*** Opening Input records ***
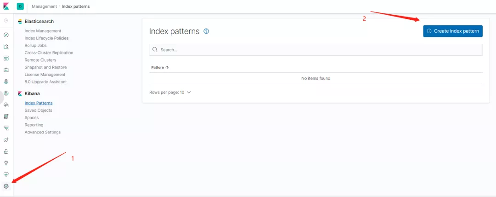The height and width of the screenshot is (197, 496).
Task: Click the Create index pattern button
Action: 453,31
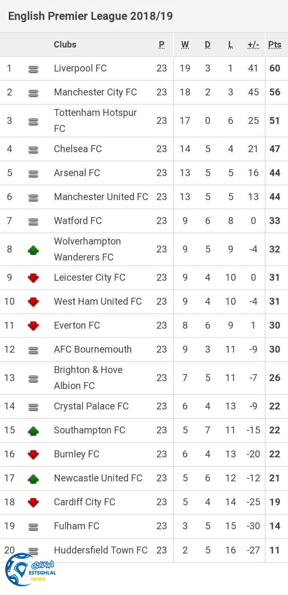Click Everton red down arrow icon
The image size is (288, 595).
(33, 326)
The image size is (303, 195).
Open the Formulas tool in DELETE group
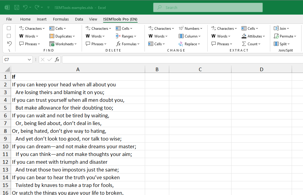(x=128, y=44)
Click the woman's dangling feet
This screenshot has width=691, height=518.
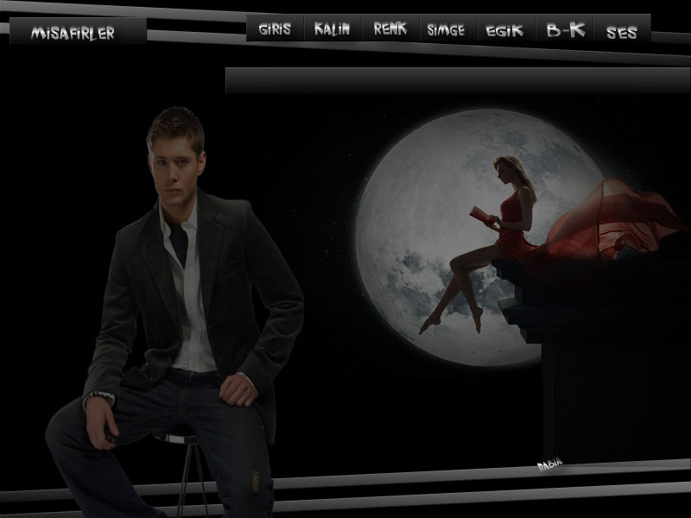(x=449, y=324)
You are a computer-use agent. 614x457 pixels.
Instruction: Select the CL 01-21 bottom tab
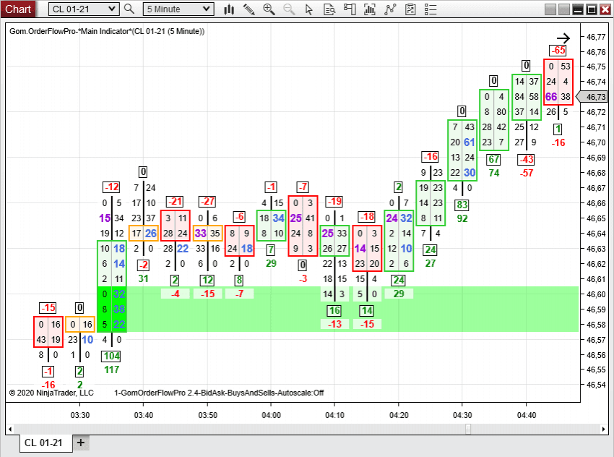pos(46,443)
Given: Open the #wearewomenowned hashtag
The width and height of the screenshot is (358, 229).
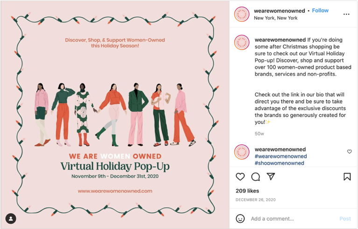Looking at the screenshot, I should click(x=281, y=156).
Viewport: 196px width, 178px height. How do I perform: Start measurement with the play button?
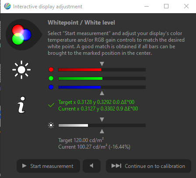48,166
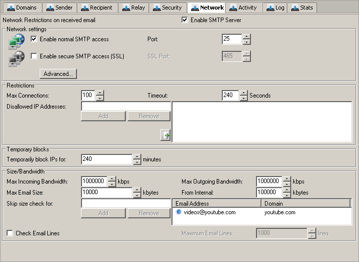Click the green arrow add-IP icon

pos(165,135)
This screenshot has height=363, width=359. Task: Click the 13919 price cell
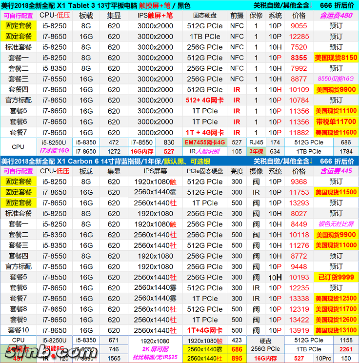tap(299, 330)
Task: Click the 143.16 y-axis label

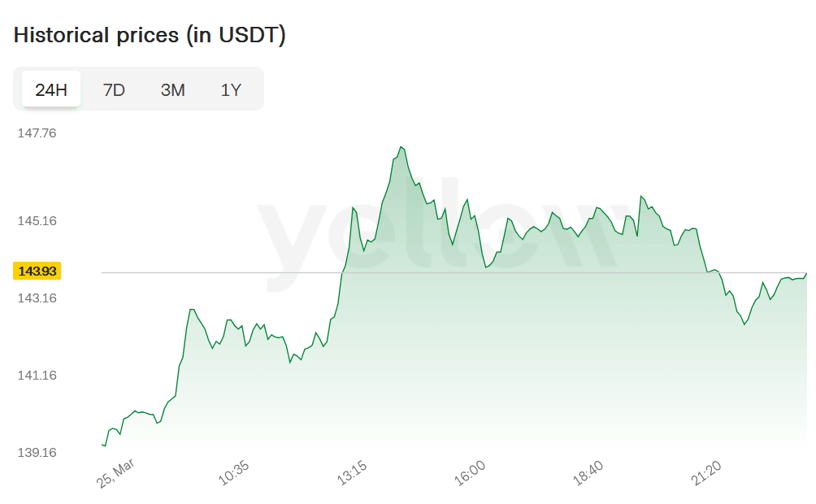Action: (37, 298)
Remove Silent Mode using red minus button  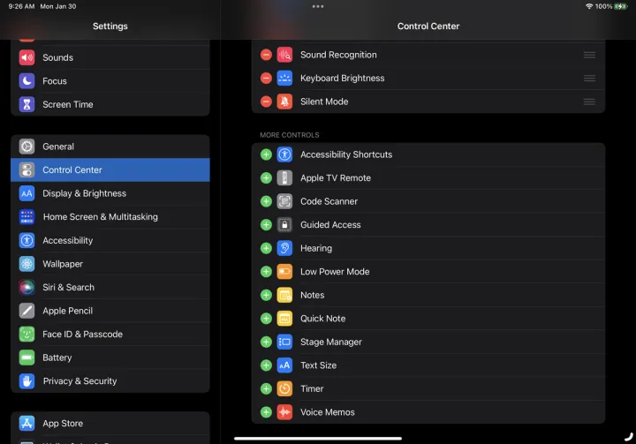click(266, 102)
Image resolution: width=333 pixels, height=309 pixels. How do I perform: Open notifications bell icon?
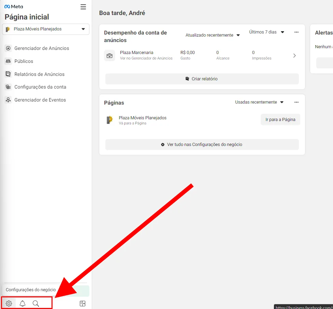23,304
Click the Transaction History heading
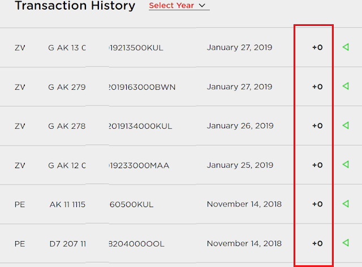This screenshot has height=267, width=362. (x=75, y=6)
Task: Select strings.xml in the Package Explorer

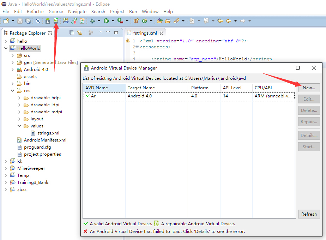Action: tap(48, 133)
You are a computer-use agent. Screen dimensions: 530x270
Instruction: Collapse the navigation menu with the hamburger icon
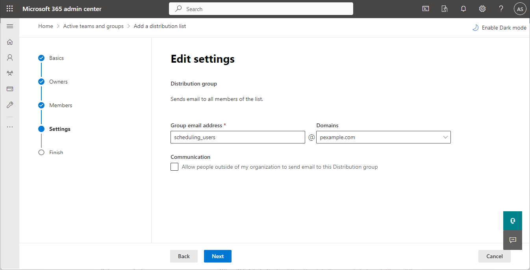[x=10, y=26]
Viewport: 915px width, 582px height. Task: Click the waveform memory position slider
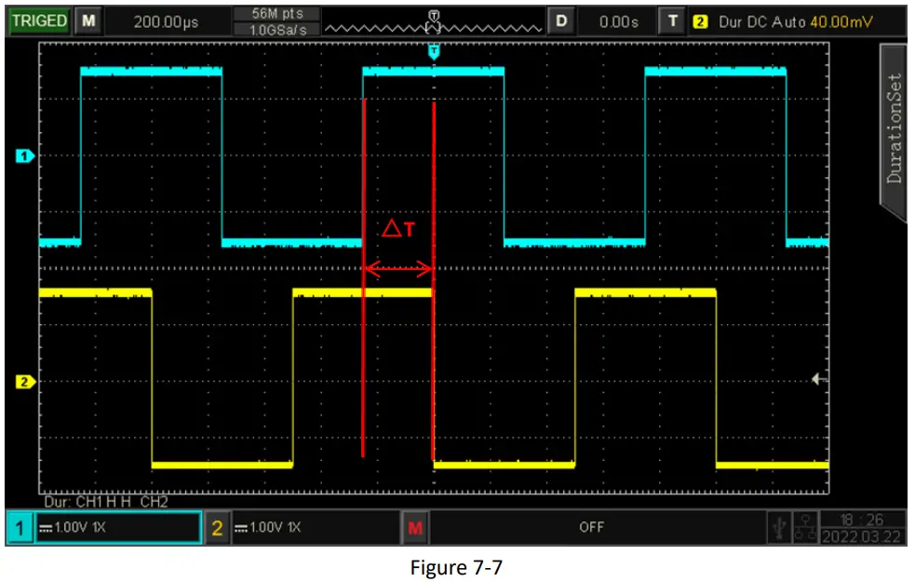(431, 20)
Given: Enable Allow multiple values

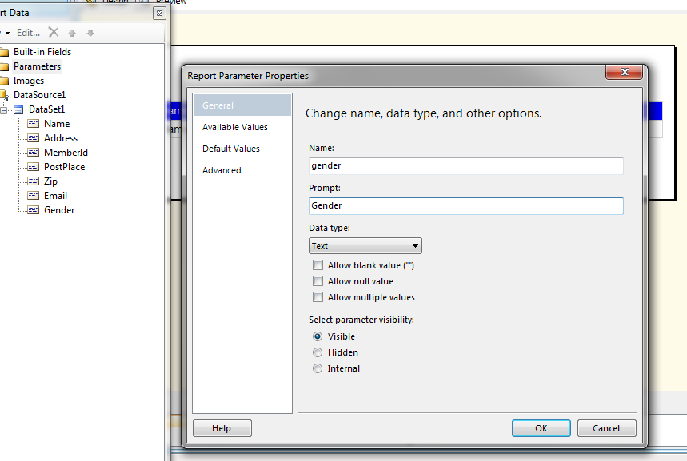Looking at the screenshot, I should (x=318, y=296).
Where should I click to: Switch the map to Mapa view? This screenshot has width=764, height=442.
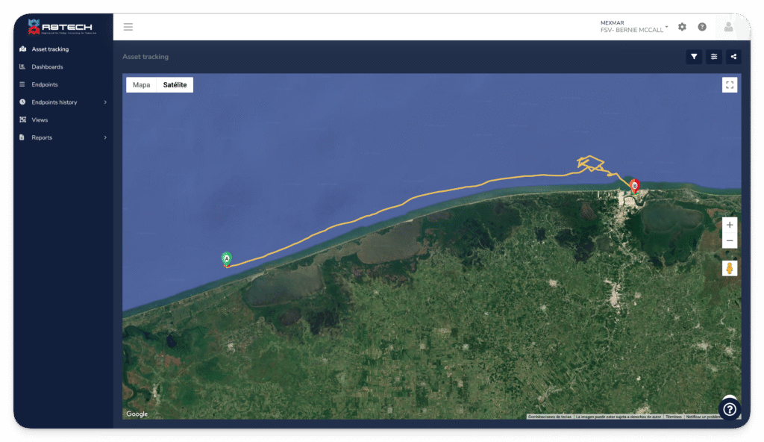pos(141,84)
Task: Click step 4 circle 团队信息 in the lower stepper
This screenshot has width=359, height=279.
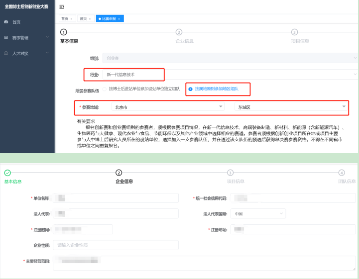Action: tap(341, 173)
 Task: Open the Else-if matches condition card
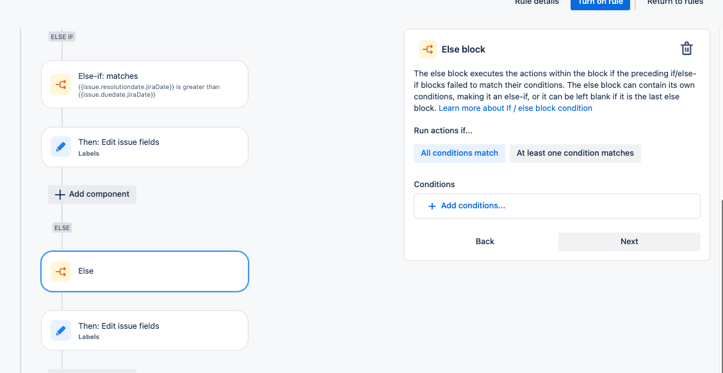(x=145, y=84)
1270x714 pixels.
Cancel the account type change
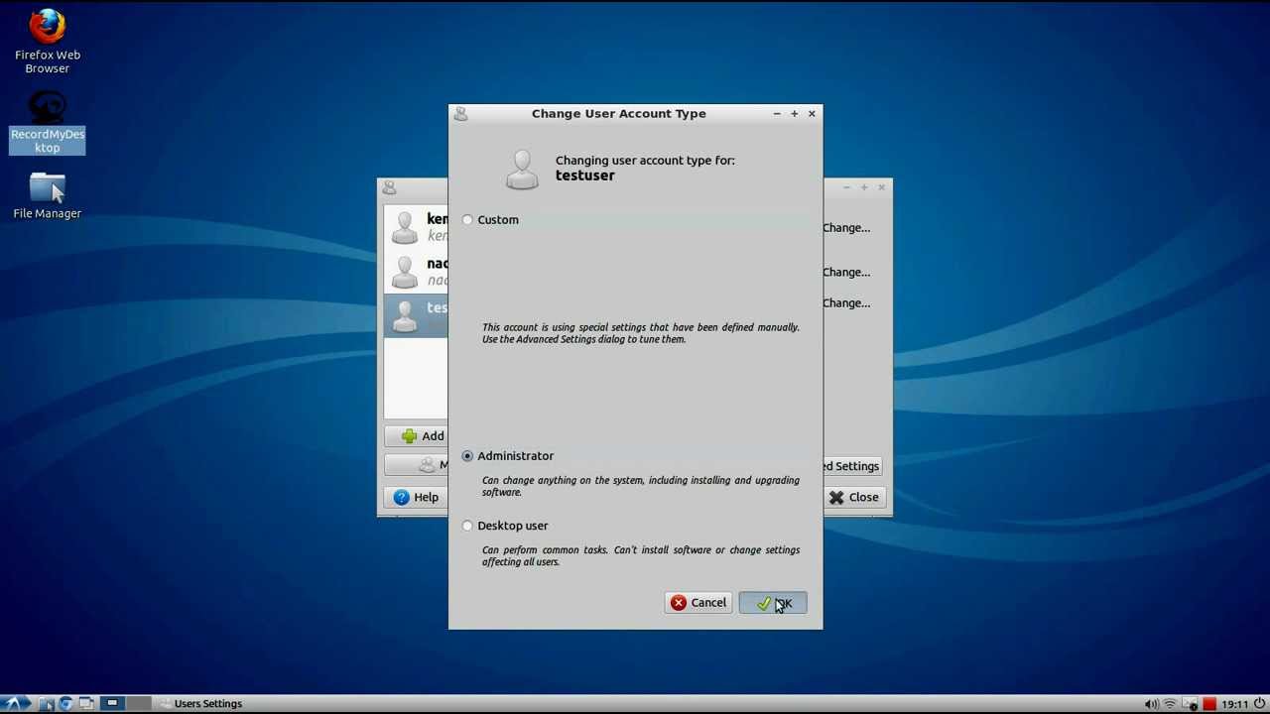pyautogui.click(x=699, y=603)
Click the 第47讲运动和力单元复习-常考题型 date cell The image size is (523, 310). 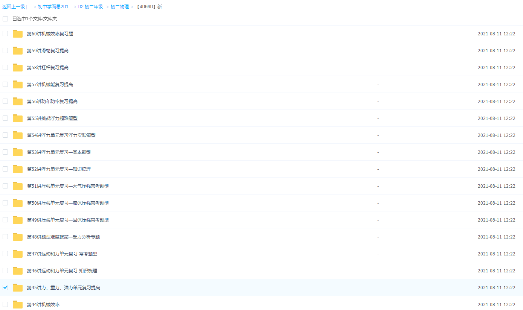[496, 254]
*** Closing Input records ***
Your task> Your answer should consist of every line from the entries that holds "computer".

Expected answer>
You are a computer-use agent. 614x457 pixels.
You are a computer-use agent. Screen dimensions: 530x270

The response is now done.